Academics across the country have embraced the movement since it emerged in September, organizing classes, publishing reams of commentary and issuing calls to “occupy” not just Wall Street but also sociology, anthropology, history, philosophy or the entire “academic vampire squid”itself, as a poster for a session at the recent annual meeting of the International Studies Association put it…
Some researchers also say that the sympathy many academics feel for the movement risks undermining objective research.
Edward Maguire, a criminologist at American University who is leading a study of attitudes toward the police and the law among Occupy protesters in six cities, cited an incident in which one research assistant at a demonstration in Washington in March “handed in her ID, turned in her clipboard and within minutes got arrested.”
“Part of where our research is heading is making recommendations to police departments,” he said. “When they look at our research, I want them to trust it.

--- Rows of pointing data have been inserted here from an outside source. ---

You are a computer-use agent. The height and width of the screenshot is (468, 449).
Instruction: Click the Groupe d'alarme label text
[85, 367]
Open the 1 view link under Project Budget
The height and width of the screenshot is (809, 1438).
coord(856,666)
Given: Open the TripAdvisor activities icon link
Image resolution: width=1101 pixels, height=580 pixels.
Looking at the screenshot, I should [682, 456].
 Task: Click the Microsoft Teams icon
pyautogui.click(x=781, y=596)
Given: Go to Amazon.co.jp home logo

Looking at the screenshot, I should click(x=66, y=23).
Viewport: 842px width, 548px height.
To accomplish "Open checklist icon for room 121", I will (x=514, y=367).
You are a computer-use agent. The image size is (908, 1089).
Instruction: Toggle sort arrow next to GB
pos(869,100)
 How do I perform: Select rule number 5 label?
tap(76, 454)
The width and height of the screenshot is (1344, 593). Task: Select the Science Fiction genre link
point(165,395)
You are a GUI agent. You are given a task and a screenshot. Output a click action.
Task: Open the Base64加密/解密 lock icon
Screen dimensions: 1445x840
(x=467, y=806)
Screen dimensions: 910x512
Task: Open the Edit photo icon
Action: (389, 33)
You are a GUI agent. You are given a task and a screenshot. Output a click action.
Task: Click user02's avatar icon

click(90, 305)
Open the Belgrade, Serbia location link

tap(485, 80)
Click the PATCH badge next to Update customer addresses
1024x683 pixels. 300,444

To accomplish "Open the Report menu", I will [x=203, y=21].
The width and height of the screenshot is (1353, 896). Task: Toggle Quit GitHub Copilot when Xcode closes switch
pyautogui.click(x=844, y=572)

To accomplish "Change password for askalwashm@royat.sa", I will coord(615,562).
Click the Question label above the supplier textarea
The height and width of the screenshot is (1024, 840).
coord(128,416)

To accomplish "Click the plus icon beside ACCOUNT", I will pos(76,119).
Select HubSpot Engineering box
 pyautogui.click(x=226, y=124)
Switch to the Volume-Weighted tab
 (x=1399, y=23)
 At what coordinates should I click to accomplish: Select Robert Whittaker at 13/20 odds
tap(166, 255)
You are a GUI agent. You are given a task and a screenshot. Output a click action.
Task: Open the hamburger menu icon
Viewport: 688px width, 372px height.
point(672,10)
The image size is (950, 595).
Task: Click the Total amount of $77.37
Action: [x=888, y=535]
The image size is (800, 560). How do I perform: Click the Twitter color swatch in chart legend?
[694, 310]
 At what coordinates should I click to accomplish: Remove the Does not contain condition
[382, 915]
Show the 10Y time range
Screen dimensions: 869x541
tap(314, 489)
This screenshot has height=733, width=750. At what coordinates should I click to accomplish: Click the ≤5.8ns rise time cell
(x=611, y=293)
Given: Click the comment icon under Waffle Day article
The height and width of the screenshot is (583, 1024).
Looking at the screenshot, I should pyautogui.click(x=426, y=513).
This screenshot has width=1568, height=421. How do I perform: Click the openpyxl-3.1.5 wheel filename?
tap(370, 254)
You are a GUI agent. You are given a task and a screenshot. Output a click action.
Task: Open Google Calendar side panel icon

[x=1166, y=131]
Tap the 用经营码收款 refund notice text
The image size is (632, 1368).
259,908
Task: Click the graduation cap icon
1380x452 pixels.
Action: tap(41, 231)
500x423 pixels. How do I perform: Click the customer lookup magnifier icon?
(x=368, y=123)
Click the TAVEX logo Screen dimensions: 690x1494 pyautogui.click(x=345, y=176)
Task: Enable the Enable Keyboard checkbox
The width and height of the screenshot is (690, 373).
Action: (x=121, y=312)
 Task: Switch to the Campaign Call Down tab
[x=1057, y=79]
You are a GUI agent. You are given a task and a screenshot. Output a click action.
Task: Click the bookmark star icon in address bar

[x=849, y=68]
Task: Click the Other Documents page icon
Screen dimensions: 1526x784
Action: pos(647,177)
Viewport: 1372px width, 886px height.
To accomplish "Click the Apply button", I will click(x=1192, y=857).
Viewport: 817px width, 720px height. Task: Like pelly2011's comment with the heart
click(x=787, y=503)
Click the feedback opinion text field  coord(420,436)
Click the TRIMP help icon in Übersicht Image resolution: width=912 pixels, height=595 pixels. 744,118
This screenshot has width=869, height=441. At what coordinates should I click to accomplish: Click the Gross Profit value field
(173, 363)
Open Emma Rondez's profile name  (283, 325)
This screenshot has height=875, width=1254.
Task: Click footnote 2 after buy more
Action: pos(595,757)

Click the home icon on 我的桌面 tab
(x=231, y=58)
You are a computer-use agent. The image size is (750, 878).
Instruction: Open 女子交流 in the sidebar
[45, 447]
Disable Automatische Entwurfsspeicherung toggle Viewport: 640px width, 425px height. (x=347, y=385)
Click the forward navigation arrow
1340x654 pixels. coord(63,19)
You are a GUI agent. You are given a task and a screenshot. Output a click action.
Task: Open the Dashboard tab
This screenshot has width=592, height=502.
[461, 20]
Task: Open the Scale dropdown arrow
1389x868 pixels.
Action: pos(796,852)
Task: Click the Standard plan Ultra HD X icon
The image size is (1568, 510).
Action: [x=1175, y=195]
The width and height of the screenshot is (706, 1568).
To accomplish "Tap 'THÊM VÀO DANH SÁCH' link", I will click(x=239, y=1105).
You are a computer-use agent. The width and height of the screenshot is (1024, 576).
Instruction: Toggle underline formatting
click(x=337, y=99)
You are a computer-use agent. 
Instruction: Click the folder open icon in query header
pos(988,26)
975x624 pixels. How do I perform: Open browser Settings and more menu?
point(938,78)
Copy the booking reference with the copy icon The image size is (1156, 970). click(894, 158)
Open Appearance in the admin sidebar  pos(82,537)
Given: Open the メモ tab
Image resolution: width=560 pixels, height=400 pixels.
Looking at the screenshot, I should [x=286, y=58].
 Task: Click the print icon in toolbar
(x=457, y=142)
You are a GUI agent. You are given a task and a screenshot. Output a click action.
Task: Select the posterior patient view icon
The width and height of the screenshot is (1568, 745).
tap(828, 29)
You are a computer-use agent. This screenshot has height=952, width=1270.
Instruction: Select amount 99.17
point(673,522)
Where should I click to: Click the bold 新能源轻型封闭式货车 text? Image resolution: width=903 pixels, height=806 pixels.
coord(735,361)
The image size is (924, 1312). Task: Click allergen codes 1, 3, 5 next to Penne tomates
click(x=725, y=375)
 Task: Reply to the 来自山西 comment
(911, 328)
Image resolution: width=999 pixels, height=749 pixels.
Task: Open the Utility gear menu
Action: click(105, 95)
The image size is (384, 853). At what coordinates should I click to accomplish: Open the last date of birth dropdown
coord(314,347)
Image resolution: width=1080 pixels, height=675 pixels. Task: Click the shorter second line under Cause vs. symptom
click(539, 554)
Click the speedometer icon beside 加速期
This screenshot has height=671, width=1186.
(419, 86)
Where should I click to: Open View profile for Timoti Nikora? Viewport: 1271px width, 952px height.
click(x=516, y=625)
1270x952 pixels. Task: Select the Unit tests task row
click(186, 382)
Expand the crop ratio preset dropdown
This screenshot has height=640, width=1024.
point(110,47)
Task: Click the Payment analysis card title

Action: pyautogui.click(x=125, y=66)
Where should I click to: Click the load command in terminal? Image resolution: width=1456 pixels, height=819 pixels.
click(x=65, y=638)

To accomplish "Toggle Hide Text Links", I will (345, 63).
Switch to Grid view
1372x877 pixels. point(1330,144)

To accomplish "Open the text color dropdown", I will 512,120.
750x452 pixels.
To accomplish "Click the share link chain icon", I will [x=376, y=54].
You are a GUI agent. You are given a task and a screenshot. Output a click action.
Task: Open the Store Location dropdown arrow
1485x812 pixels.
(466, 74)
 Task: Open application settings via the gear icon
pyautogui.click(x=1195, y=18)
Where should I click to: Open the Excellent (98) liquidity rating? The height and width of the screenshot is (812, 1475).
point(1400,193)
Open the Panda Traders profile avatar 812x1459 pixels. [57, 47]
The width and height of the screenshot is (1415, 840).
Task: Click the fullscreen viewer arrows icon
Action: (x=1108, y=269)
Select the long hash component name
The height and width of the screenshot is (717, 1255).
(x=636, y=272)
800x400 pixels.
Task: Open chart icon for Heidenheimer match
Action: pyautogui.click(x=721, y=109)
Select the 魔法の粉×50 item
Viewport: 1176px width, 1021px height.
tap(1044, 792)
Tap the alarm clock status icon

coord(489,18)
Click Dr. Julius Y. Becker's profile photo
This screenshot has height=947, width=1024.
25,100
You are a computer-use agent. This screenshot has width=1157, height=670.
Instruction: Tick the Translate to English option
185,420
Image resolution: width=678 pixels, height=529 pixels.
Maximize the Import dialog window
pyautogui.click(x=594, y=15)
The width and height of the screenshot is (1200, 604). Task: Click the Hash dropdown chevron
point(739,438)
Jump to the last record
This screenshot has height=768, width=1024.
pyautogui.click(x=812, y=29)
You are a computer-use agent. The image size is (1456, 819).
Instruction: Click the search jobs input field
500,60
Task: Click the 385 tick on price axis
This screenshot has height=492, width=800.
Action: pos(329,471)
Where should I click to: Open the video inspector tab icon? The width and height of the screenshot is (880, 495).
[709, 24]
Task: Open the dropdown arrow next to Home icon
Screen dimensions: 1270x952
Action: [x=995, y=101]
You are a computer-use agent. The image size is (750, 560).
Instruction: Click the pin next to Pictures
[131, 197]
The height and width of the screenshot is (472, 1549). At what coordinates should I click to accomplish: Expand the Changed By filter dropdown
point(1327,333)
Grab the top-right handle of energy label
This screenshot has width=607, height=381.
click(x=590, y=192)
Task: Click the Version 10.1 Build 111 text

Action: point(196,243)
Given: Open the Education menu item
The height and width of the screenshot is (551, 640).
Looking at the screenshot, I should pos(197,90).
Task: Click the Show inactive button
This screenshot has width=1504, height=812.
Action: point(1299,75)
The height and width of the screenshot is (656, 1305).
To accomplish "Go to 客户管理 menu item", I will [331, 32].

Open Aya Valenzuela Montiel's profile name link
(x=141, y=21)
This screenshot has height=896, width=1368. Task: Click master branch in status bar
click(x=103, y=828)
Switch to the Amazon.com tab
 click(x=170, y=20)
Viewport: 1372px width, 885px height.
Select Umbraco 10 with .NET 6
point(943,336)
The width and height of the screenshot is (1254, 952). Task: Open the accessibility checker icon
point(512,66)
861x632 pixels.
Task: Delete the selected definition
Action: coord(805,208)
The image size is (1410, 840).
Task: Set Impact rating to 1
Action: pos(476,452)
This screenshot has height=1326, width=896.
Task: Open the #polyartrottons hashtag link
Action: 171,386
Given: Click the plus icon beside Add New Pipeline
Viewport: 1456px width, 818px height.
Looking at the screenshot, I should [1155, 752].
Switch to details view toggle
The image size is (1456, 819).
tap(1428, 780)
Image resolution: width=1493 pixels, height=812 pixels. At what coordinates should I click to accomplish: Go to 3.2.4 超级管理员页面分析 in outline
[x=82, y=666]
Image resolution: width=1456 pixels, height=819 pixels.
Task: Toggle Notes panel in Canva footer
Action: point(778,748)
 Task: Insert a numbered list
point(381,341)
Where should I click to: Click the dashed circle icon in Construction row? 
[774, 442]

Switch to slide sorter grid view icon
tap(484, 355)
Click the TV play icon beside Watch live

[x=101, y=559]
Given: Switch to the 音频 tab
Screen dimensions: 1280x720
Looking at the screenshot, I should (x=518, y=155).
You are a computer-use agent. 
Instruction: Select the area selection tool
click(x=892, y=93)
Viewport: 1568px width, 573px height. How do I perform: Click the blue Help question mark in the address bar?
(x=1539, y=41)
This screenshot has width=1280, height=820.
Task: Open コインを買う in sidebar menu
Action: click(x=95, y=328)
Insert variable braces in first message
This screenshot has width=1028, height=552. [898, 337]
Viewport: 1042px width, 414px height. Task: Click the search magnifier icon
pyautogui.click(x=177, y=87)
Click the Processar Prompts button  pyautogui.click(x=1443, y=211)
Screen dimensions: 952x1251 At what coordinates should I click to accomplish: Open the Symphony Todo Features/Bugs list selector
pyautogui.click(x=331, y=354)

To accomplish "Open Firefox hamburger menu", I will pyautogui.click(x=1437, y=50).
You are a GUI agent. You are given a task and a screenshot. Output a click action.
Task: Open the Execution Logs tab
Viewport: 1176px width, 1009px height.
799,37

Having people involved in the movement wouldn’t work for us.”
Yet scholars in disciplines with a long tradition of participant-observer research say that direct involvement can offer a better understanding of a movement’s internal dynamics.
“Everybody I know doing this is an activist of some sort,” said Jeffrey Juris, an associate professor of anthropology at Northeastern University who is organizing strategy workshops for Occupy Boston while also studying it. “But Occupy is so open and broad based, it doesn’t take much to consider yourself an activist.”